**Problem requirements**:
Can you continue the passage on depression and glycemic control in type 1 and type 2 diabetes, picking up right after its last sentence?

Finally, in an investigation of the relationship between lifetime history of psychiatric illness and the severity of early retinopathy, Cohen et al. [23] compared HbA1 values among three type 1 samples: those with a history of any psychiatric illness; those with a lifetime history of affective illness; and those with a lifetime history of major depression. Cohen’s group found significantly worse glycemic control in the affective illness and any psychiatric history samples when compared to a psychiatric-illness-free reference sample. The small subgroup of patients with a lifetime history of major depression showed elevated glycemic levels compared to the reference sample, but the difference did not meet statistical significance.

Variable findings from these studies may be attributable to differing samples. Lustman et al. [2] and Robinson et al. [4] used combined type 1 and type 2 samples to conduct their analyses, whereas Cohen et al. [23] selected a type 1 sample with limited disease duration (8 to 15 years) in order to examine the effect of psychiatric illness history and the development of diabetic retinopathy. The combination of type 1 and type 2 patients into a single sample poses challenges to understanding a relationship of glycemic control to depression. Type 1 and type 2 diabetes are distinct diseases with differing etiologies, ages of onset, risk factors, and treatment regimens. Among patients with type 2 diabetes, patients vary considerably in their prescribed treatment regimens; that is, diet only, oral agents, and/or insulin injections. Given these differences, the relationship between glycemic control and depression may differ significantly between diabetes types and across diabetes treatment regimens. Neither Robinson [4] nor Lustman [2] conducted separate analyses by diabetes type. Thus, it is not yet known whether the relationship of depression to glycemic control differs in type 1 and type 2 diabetic patients.

**Data section**:
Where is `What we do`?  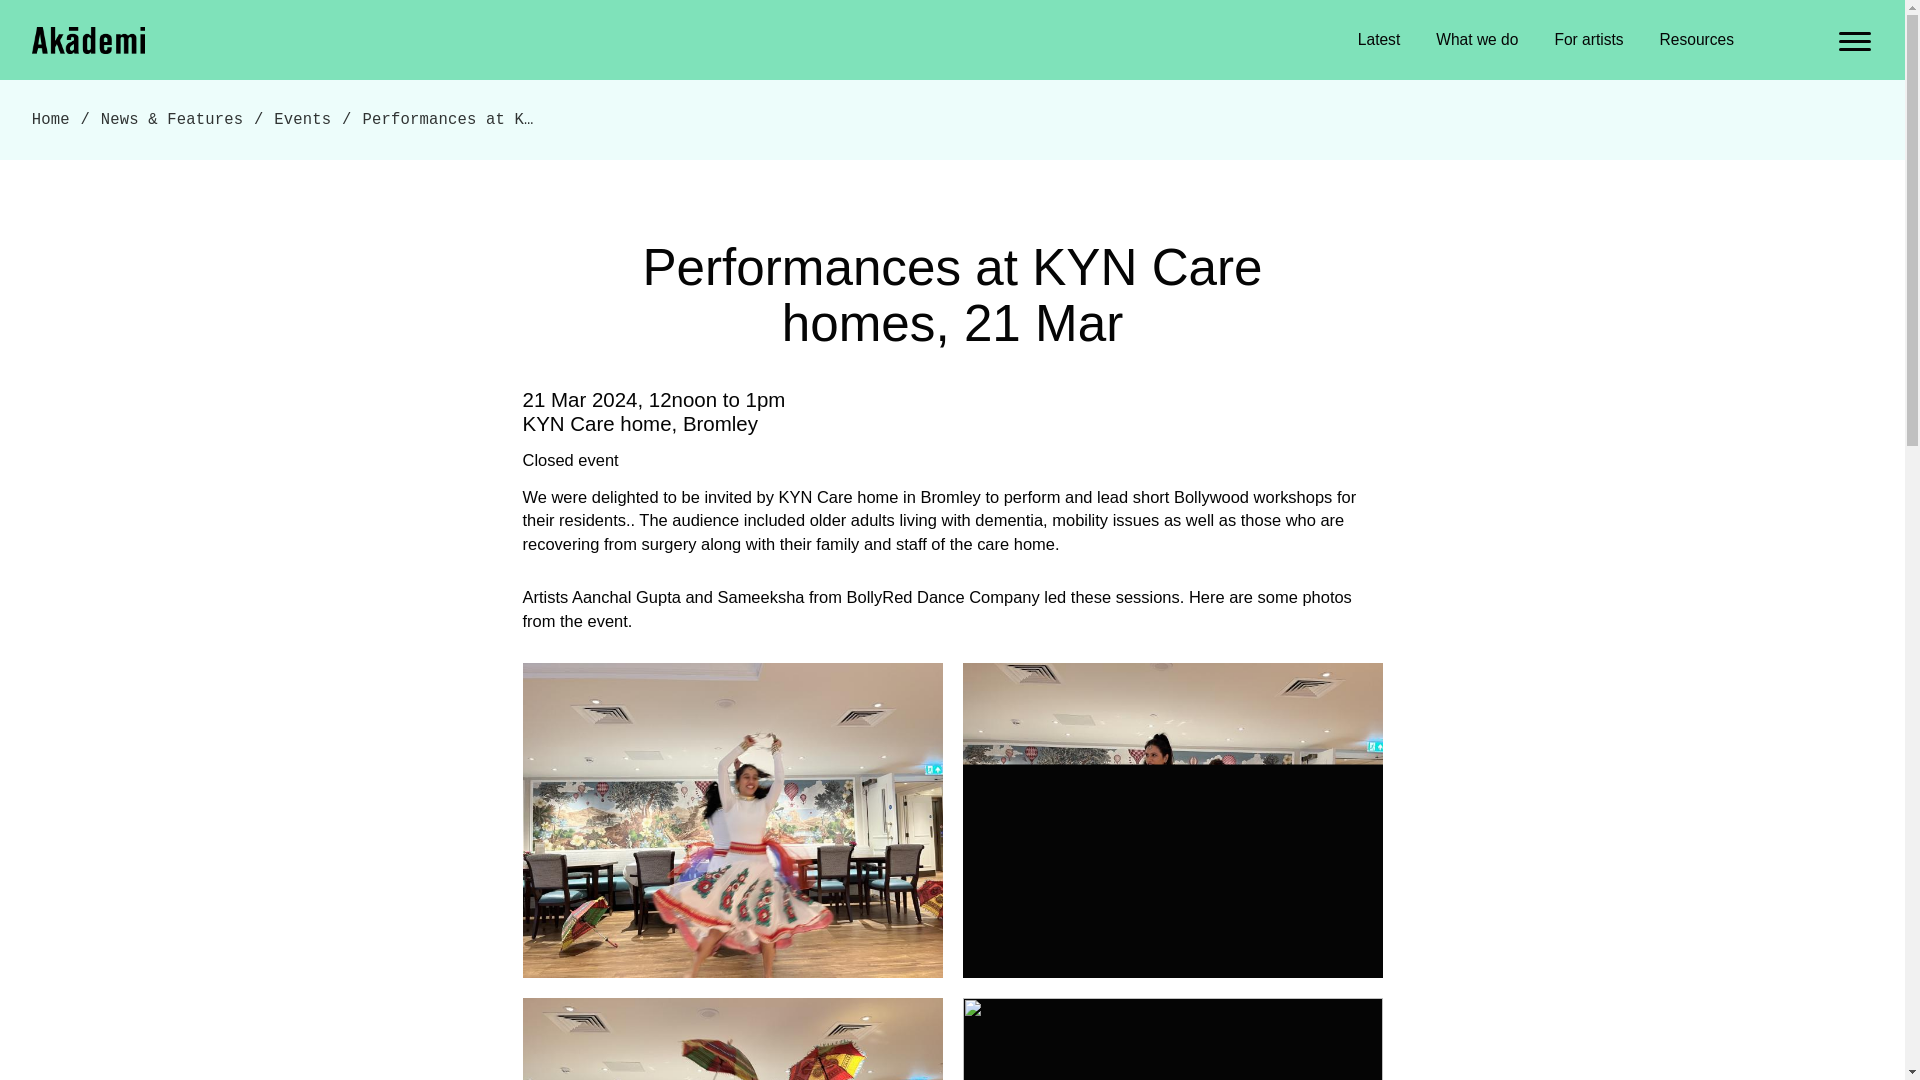
What we do is located at coordinates (1477, 40).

**Answer to the exercise**:
The timeframe for the diagnosis of major depression episodes also differed across these studies. Lustman and colleagues reported significant findings for patients with a recent history of major depression, but did not report results for patients with a lifetime history of major depression. In the studies that examined lifetime history of major depression, Cohen et al. [23] reported a nonsignificant trend toward worsened glycemic control, whereas Robinson et al. [4] reported worsened postprandial blood glucose levels for patients with a past history of depressive illness. The correspondence of time and glycemic control is a potentially important indicator of an underlying mechanism that might be responsible for a relationship between psychiatric history and glycemic control. An enduring effect of past episodes of major depression on glycemic functioning would have important consequences for the development of long-term diabetes complications such as retinopathy, neuropathy, and nephropathy. Further exploration of a possible long-term effects is necessary to clarify this point.

This study was proposed to examine the relationship of glycemic control to both current and lifetime major depression in a cohort of adult patients with type 1 and type 2 diabetes. Specifically, we hypothesized that: (1) type 1 patients with current major depression would show worse glycemic control than type 1 patients with no history of psychiatric illness; (2) type 2 patients with current major depression would show worse glycemic control than type 2 patients with no history of psychiatric illness; (3) type 1 patients with a lifetime history of major depression would show worse glycemic control than type 1 patients with no history of psychiatric illness; and (4) type 2 patients with a lifetime history of major depression would show worse glycemic control than type 2 patients with no history of psychiatric illness.